DATASET RECORDS:
::::

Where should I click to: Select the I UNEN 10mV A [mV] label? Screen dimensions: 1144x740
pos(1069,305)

::::

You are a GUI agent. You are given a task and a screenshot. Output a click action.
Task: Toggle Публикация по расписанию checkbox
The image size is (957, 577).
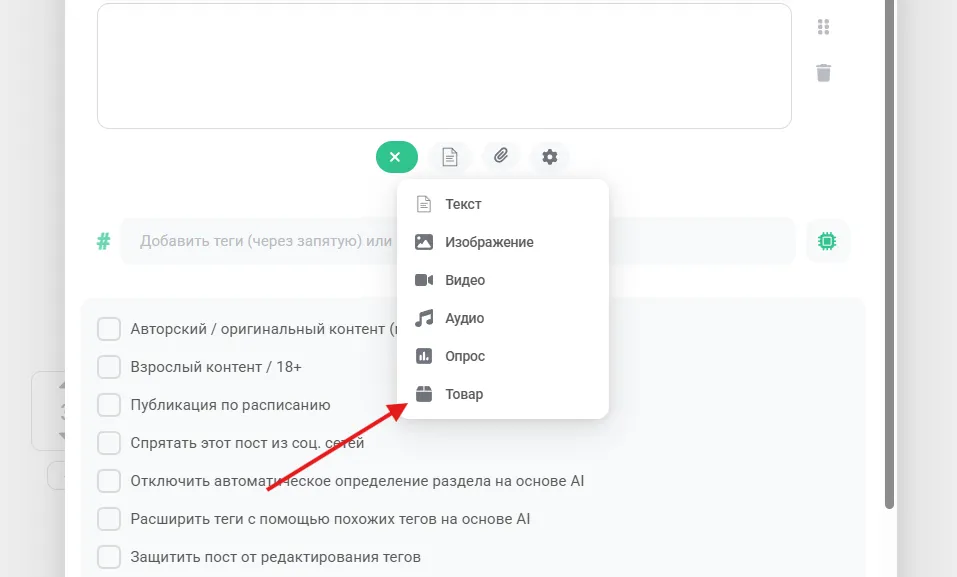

::::

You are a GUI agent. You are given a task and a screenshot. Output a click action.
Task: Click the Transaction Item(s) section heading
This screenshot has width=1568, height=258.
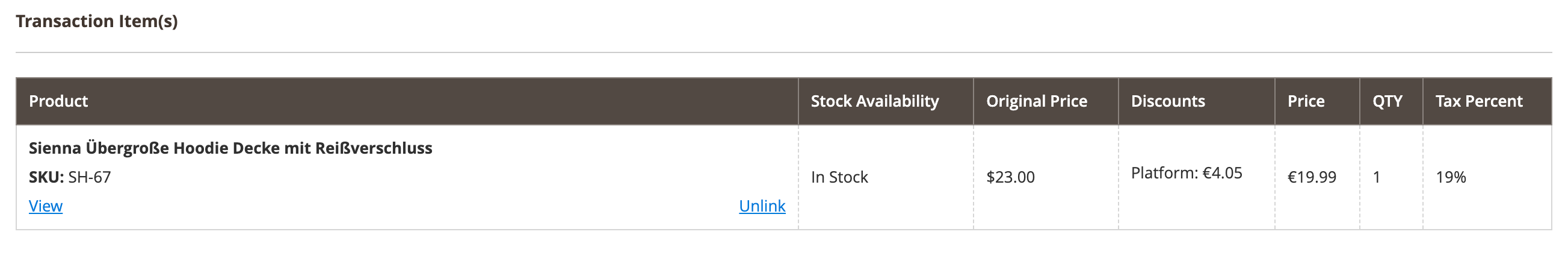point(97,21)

::::

TASK BRIEF:
Reproduce exactly the stretch of the material above that starts at the line with "Task: Toggle Публикация" and ends at the line with "The image size is (957, 577).", both included, and nothing else.

WRITTEN RESPONSE:
Task: Toggle Публикация по расписанию checkbox
The image size is (957, 577).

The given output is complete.